Just put down a three foot circle of corrugated cardboard on the grass or weeds where you want to plant, and the grass and weeds will die. Letting the sod decompose under the cardboard is better for your tree than removing the nutrient rich grass.
 
 

Credit John Fischer / KLCC
/
KLCC

Last spring I put in a 60 foot row of fruit trees in a spot where I had put down a three foot wide swath of cardboard a few months earlier. Planting the eight trees took about an hour.
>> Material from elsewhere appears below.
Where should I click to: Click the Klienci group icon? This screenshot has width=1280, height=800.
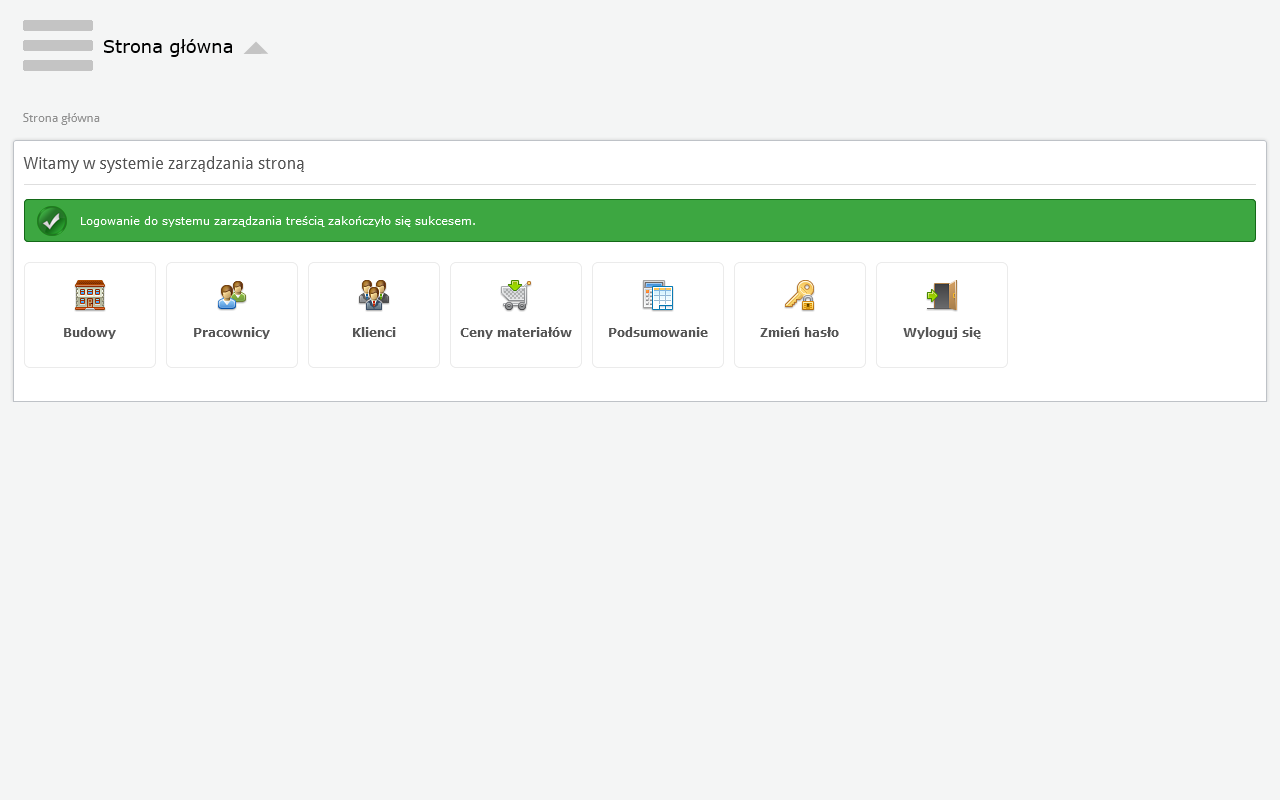click(x=374, y=296)

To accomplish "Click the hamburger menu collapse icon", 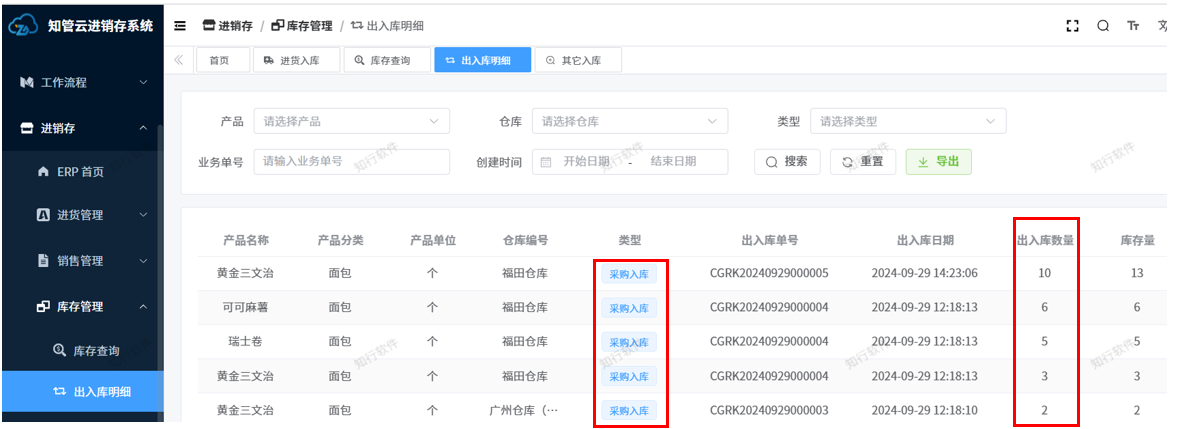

If all the grass- and in my case weeds- had been intact, the job would have stretched out to a day or more.
 
 
The cardboard might need to be weighted down so it doesn't end up in your neighbors yard, and those same neighbors, or even your spouse, might appreciate a layer of leaves being put on the cardboard for aesthetic purposes.
 
 
When you plant your bare root trees in in early March, roll back the cardboard, plant the tree, and then replace the cardboard and leaves to keep the weeds down, and the water in. A reminder- Don't amend the soil where your tree will be planted. The tree or shrub will do better in the long run in the native soil. I prefer bare root trees over potted plants. If I must get a tree in soil, I gently wash off most of the soil before planting the tree. Having the roots exposed gives you a chance to spread them out in the hole.
 
 
Corrugated cardboard is permitted in organic agriculture. I peel off the tape and pull the staples. And if you choose to put the cardboard down without a leaf overlay, let the worms read the labels.